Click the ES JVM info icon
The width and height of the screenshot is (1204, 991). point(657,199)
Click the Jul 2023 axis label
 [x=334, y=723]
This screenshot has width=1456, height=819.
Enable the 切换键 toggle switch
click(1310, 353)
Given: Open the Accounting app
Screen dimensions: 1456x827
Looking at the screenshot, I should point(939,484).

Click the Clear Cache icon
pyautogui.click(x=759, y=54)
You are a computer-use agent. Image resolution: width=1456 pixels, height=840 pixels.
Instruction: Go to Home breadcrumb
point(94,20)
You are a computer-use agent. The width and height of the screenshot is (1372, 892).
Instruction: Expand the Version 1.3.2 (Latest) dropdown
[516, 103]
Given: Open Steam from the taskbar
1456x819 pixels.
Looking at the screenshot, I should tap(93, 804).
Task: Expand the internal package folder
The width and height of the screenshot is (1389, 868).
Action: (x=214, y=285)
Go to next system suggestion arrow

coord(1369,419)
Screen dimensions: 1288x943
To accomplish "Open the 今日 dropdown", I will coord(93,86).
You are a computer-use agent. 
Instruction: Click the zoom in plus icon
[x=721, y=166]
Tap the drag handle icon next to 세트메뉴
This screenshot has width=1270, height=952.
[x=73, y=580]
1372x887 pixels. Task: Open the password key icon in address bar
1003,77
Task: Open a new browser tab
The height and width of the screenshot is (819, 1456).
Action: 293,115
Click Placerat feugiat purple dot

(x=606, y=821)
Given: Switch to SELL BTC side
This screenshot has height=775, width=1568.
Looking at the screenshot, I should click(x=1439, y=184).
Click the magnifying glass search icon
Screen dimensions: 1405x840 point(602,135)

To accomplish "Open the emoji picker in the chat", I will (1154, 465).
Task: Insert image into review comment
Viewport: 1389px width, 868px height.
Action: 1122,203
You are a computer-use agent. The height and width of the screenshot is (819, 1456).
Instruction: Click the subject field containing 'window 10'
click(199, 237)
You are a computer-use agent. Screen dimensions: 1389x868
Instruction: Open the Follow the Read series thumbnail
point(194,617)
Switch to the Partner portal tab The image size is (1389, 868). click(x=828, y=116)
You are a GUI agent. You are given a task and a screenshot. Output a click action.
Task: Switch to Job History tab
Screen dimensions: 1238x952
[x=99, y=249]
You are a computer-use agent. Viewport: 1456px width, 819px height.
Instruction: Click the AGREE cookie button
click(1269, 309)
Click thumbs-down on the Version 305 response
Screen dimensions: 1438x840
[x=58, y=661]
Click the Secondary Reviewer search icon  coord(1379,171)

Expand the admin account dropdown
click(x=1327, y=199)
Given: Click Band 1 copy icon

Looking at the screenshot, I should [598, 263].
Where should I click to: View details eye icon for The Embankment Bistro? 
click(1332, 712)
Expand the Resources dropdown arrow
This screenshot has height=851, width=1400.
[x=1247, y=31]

·····

* TASK STATEMENT
Please report all lines in the entries where "will" appears.

* YOUR RESPONSE
To accomplish "Open the 今日 dropdown", I will coord(93,86).
To accomplish "Open the emoji picker in the chat", I will (1154, 465).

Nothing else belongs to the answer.